Output the rows below as a two-column CSV with the header instruction,coordinates. Give one line per row, with its full text under instruction and its answer under coordinates, each field in double quotes and line breaks replaced by spaces, and omit the pictures.

┌─ Data listing

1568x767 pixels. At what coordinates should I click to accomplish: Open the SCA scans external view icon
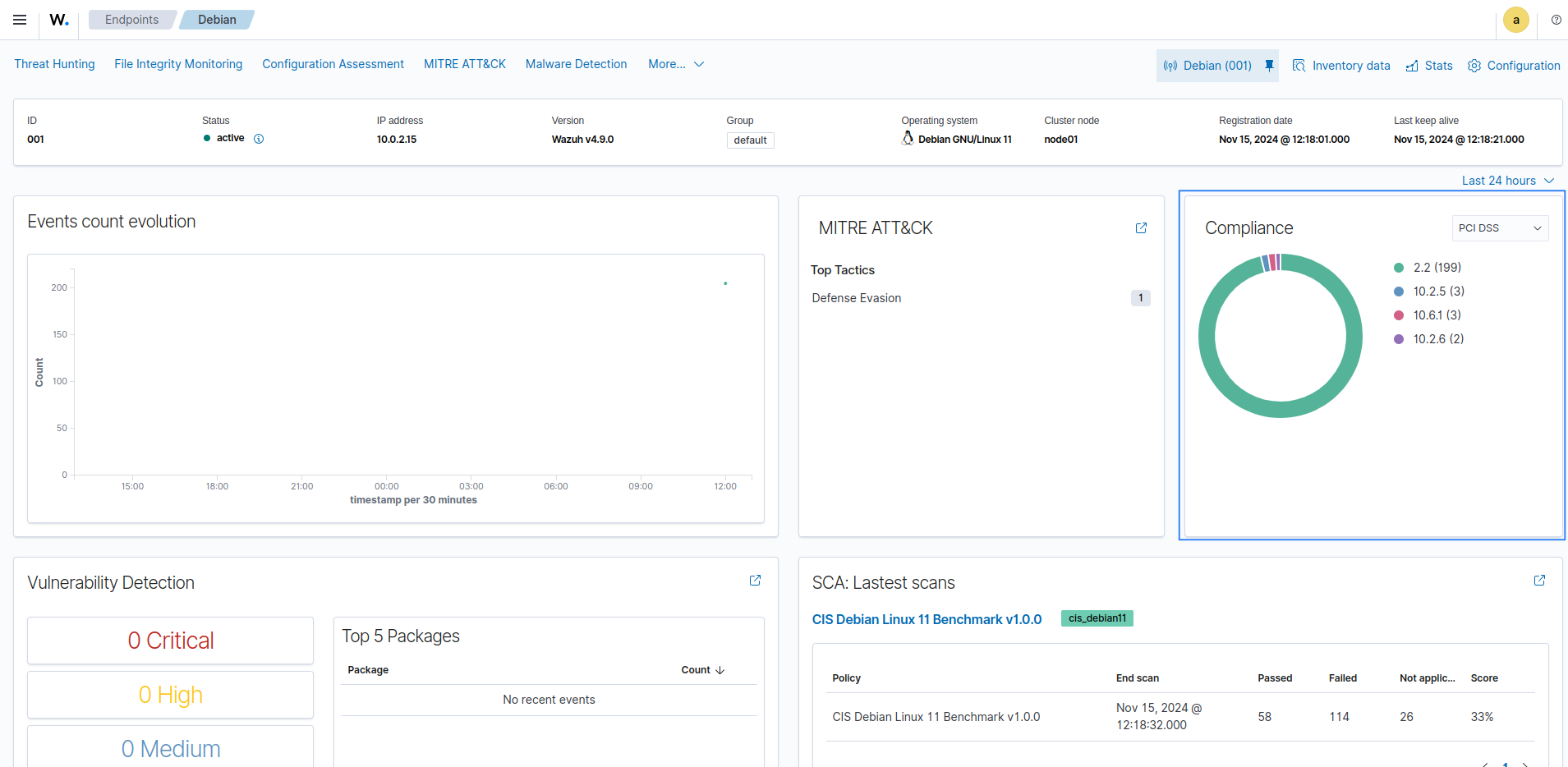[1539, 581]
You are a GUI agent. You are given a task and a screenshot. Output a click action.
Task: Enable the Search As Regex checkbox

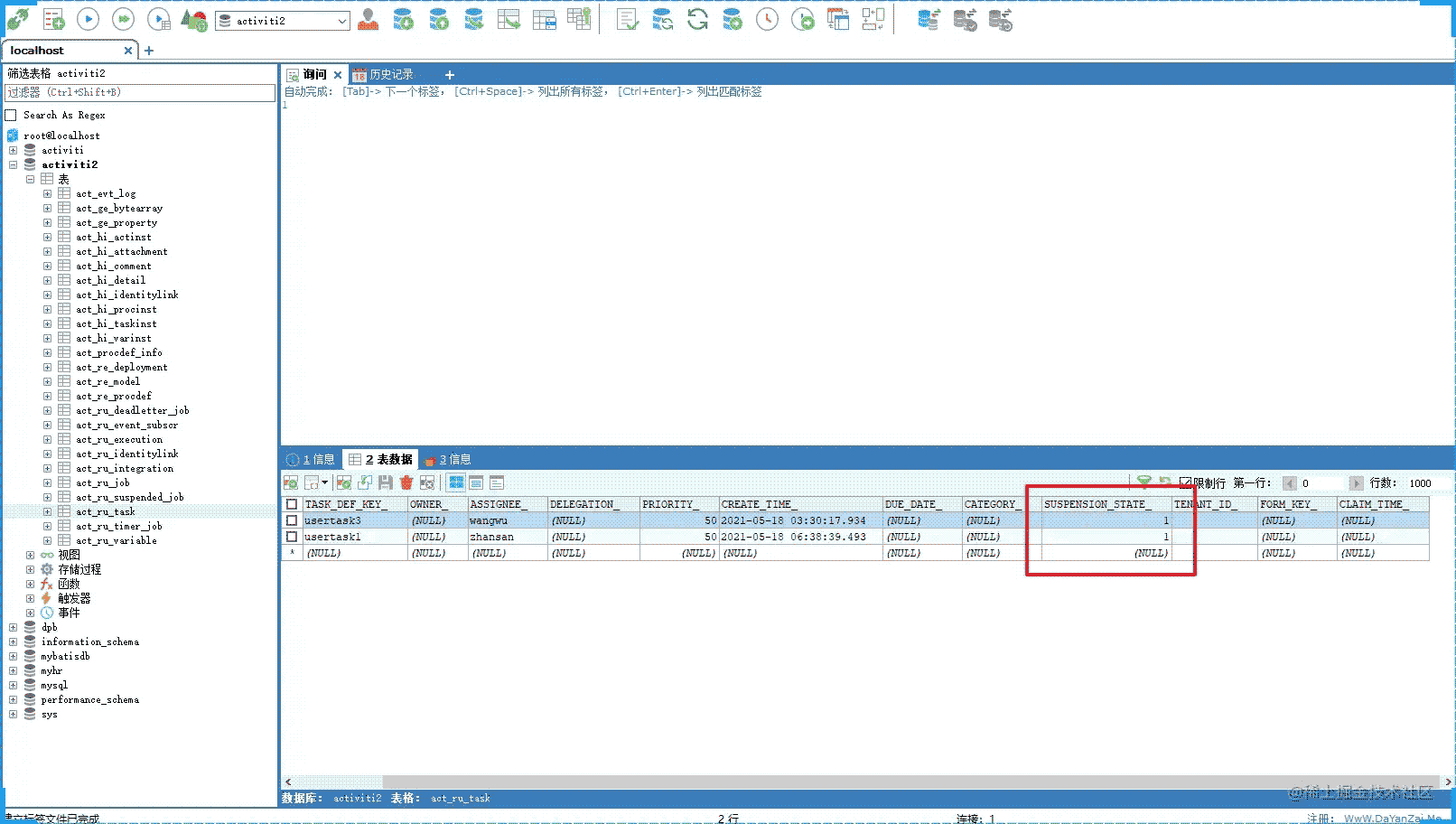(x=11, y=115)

└─

■ Solution to this task:
instruction,coordinates
"1568x767 pixels. At what coordinates should I click to accomplish: Open the SCA scans external view icon","[1539, 581]"
"You are a GUI agent. You are given a task and a screenshot. Output a click action. Task: Enable the Search As Regex checkbox","(x=11, y=115)"